» Stored items:
━━━

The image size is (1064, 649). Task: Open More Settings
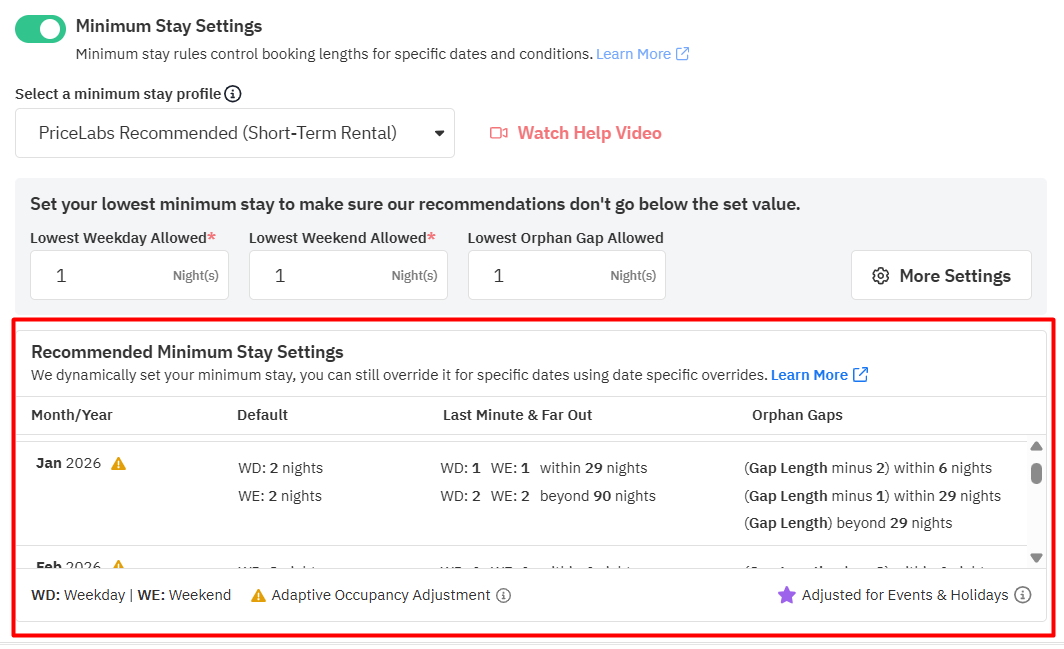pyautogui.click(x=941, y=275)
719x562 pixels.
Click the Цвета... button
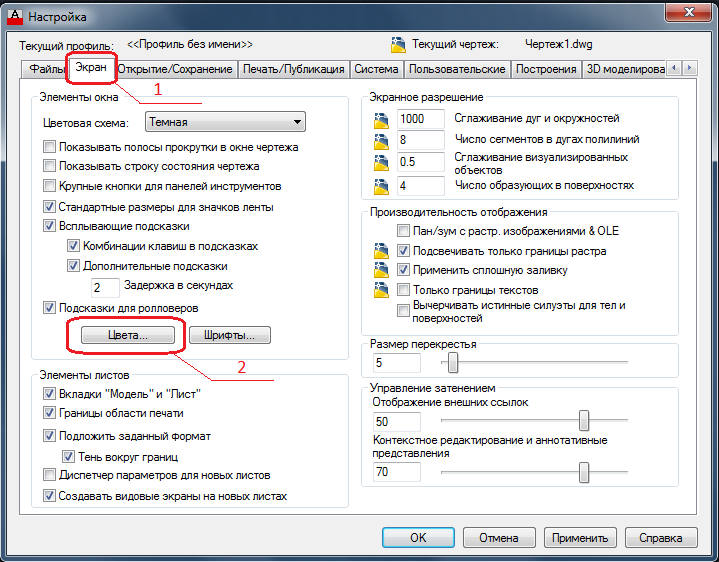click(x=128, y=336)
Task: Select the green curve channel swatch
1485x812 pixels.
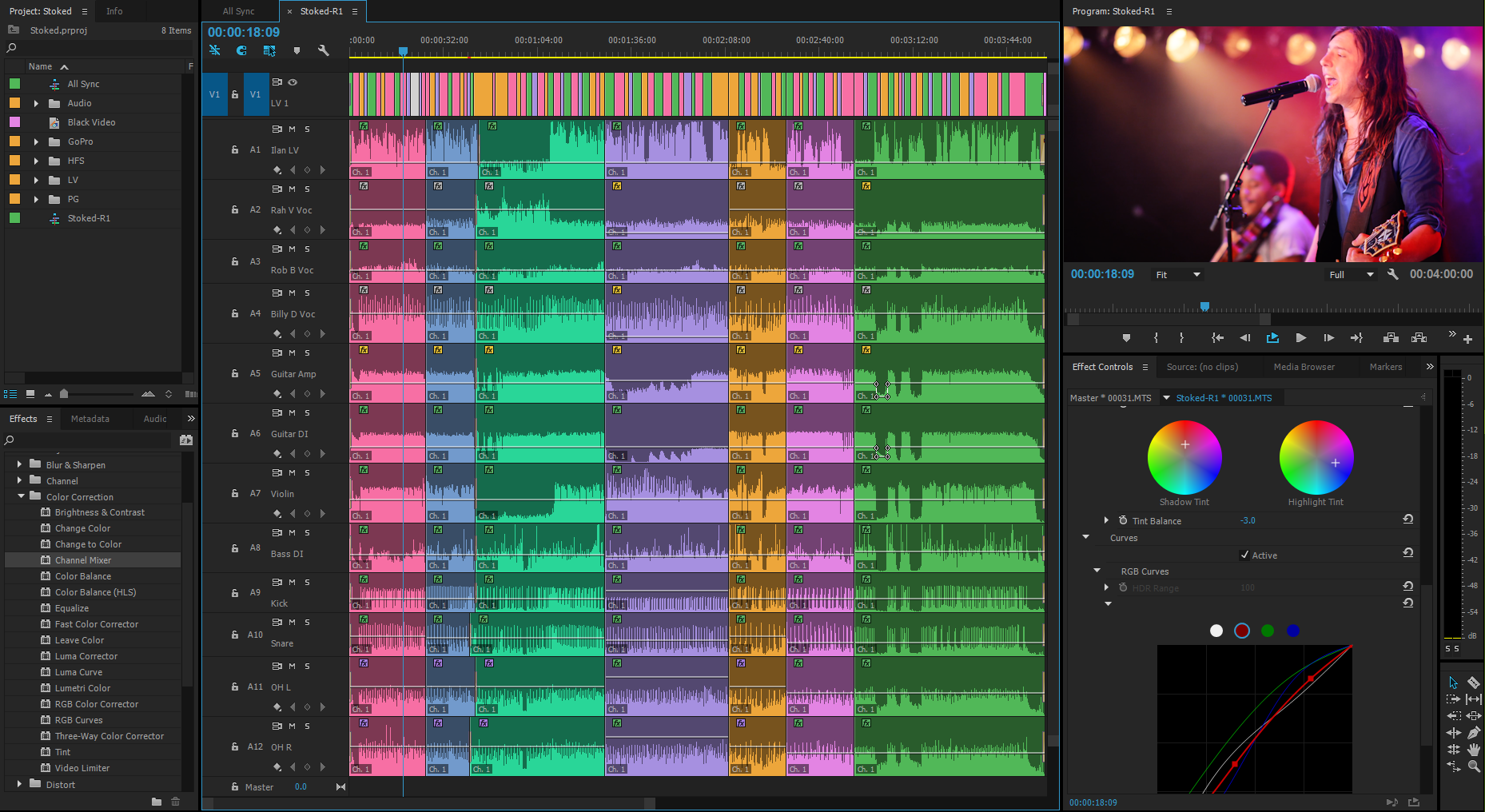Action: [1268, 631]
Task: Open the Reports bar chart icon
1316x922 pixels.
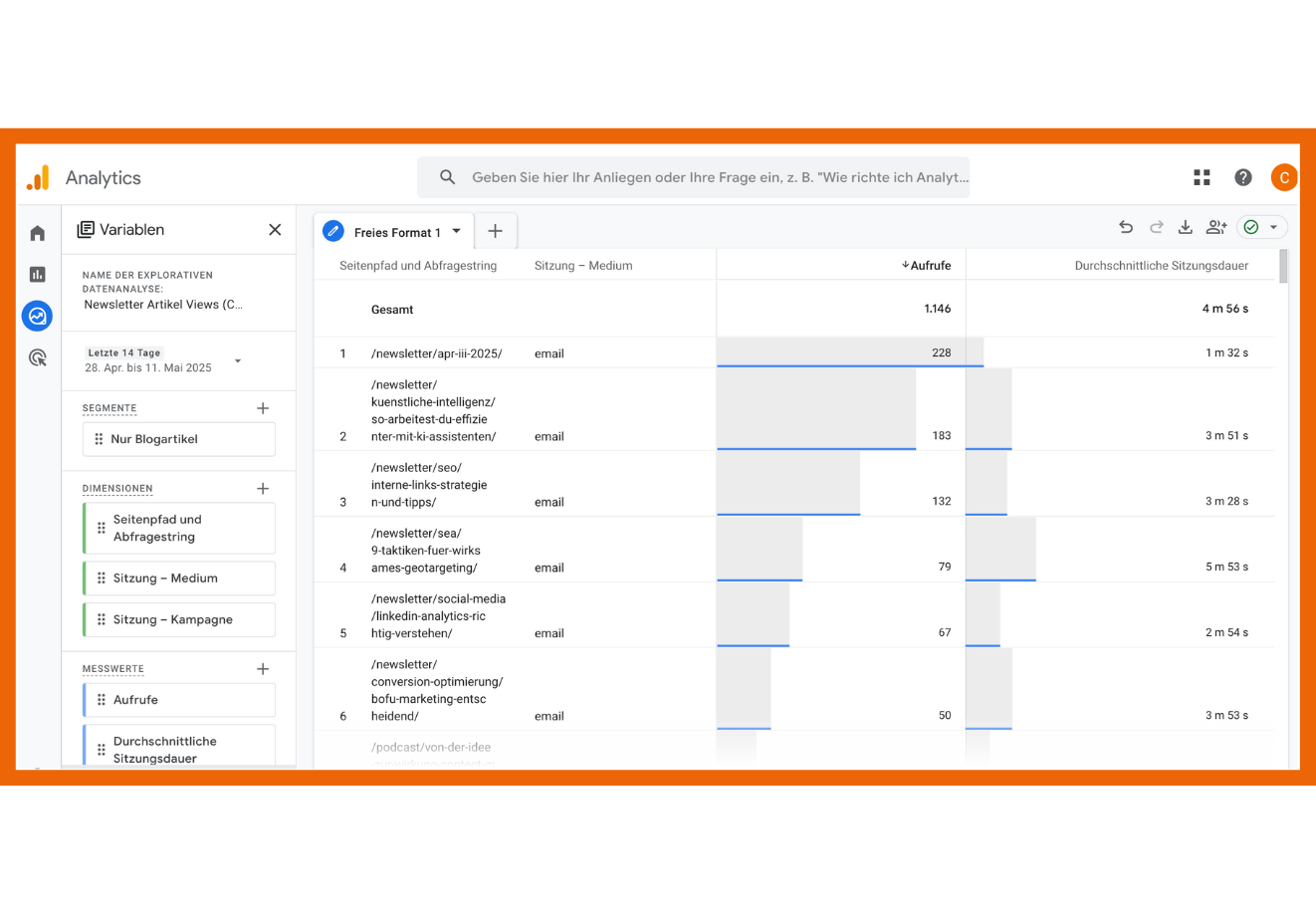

━━━

What you print must match the entries exactly, except that no pictures appear.

The image size is (1064, 649). Task: Open More Settings
pyautogui.click(x=941, y=275)
719x562 pixels.
Click the Цвета... button
click(x=128, y=336)
Task: Select the green curve channel swatch
1485x812 pixels.
Action: [1268, 631]
Task: Open the Reports bar chart icon
1316x922 pixels.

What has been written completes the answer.